SELECTED TEXT:
- - - - - - -
PROTECTION OF PRISONERS: A SILENT STRUGGLE OF JUDICIARY


 

PROTECTION OF PRISONERS: A SILENT STRUGGLE OF JUDICIARY

                                             Dr. Goutam Barman

    

 

1. INTRODUCTION          

               Judiciary has recognized that fundamental rights do not flee the person as he enters the prison although they may suffer shrinkage necessitated by incarceration. A person is sent to prison when he is found by the judicial process to have committed an offence. Whenever a criminal is sent to prison layman feels justice and take a breath of peace thinking that our administrators are maintaining rule of law in the society. People deserve punishment of offender. At the same time, common people expect that human rights of all persons including prisoners are protected. No prisoner is to be treated inhumanly.

               However, it can’t be denied that ultimate control and prevention of crime depends upon the proper utilization of the prison system. Excessive recognition of prisoners’ rights is likely to defeat the very object of penology. If the difference between the life inside and outside prison is narrowed down beyond a certain limit, it is bound to culminate into catastrophic result.[i]

2. DEFINITION OF PRISONER

A prisoner, (also known as an inmate or detainee) is a person who is deprived of liberty against his or her will. This can be by confinement, captivity, or by forcible restraint. The term particularly applies to those on trial or serving a prison sentence in a prison.[ii] The Prisons Act, 1894 has not defined the term prisoner. However it has classified the prisoners into 3 categories as follows:[iii]

(i)      “Criminal prisoner” means any prisoner duly committed to custody under the writ, warrant or order of any Court or authority exercising criminal jurisdiction, or by order of a Court martial.
- - - - - - -
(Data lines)
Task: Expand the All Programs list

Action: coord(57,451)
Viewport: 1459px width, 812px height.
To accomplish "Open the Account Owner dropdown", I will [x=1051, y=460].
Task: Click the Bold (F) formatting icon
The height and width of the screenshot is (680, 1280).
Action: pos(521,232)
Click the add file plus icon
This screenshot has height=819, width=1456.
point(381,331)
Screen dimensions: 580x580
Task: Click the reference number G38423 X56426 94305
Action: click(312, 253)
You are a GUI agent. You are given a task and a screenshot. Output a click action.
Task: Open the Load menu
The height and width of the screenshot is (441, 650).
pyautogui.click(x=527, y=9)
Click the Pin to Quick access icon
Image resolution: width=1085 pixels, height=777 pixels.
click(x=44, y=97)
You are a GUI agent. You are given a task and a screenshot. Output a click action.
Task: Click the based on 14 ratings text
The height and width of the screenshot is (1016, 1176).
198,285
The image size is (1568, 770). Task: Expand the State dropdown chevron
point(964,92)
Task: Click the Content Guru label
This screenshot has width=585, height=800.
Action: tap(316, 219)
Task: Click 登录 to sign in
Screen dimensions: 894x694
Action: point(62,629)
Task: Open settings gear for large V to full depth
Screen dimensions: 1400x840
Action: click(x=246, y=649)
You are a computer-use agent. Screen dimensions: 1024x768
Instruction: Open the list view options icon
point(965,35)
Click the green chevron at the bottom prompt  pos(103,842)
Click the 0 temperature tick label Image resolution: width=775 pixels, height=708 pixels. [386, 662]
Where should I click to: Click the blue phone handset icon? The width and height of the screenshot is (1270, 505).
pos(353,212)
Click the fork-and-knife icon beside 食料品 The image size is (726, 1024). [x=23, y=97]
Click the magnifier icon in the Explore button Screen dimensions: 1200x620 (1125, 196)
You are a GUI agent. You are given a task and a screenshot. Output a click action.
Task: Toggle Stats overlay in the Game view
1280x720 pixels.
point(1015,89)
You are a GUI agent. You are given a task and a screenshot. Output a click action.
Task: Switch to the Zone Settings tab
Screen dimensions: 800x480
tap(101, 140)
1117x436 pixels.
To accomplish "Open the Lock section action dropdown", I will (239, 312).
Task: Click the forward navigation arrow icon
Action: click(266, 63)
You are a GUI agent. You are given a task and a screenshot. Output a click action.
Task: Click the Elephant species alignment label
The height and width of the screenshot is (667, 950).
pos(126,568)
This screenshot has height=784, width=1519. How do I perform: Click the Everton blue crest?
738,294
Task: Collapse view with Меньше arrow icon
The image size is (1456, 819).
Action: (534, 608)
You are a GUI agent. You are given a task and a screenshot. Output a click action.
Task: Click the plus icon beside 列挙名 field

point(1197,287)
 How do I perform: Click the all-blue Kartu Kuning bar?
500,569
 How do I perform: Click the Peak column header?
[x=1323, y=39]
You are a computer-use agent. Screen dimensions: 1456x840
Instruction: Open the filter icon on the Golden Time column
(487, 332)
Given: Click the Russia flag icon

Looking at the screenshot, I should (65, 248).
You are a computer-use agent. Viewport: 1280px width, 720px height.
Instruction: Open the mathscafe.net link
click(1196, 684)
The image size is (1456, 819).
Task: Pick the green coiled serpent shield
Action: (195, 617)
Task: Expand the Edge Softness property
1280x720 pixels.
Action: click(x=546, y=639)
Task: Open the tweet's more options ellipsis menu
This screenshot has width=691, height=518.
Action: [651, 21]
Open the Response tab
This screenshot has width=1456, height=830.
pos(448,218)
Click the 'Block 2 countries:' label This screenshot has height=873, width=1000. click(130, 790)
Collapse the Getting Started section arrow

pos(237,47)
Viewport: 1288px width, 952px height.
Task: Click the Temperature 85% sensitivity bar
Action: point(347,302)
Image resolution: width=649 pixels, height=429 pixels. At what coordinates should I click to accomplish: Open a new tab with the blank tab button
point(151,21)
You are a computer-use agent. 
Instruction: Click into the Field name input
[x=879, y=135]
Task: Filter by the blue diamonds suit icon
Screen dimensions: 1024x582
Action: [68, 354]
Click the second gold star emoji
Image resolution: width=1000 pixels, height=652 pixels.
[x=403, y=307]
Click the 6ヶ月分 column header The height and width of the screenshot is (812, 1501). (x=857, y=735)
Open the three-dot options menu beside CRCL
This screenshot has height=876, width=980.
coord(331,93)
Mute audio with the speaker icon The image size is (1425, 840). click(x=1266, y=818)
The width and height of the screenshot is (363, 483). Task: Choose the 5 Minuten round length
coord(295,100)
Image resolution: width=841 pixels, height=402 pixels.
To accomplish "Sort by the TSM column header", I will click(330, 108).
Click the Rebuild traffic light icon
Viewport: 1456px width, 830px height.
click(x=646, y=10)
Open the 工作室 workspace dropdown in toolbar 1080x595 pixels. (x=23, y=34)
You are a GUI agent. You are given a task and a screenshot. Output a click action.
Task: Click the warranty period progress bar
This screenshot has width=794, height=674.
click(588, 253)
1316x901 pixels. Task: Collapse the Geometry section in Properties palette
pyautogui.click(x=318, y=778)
- - - - - - -
TASK REQUIREMENTS:
1. From the article on prisoners' rights, print the passage that begins at the words "2. DEFINITION OF" and stops after the words "a Court martial.".
2. According to the article on prisoners' rights, into how many categories does the Prisons Act, 1894 classify prisoners?
Rely on the text alone.

FINAL RESULTS:
1.
2. DEFINITION OF PRISONER

A prisoner, (also known as an inmate or detainee) is a person who is deprived of liberty against his or her will. This can be by confinement, captivity, or by forcible restraint. The term particularly applies to those on trial or serving a prison sentence in a prison.[ii] The Prisons Act, 1894 has not defined the term prisoner. However it has classified the prisoners into 3 categories as follows:[iii]

(i)      “Criminal prisoner” means any prisoner duly committed to custody under the writ, warrant or order of any Court or authority exercising criminal jurisdiction, or by order of a Court martial.

2. Three categories.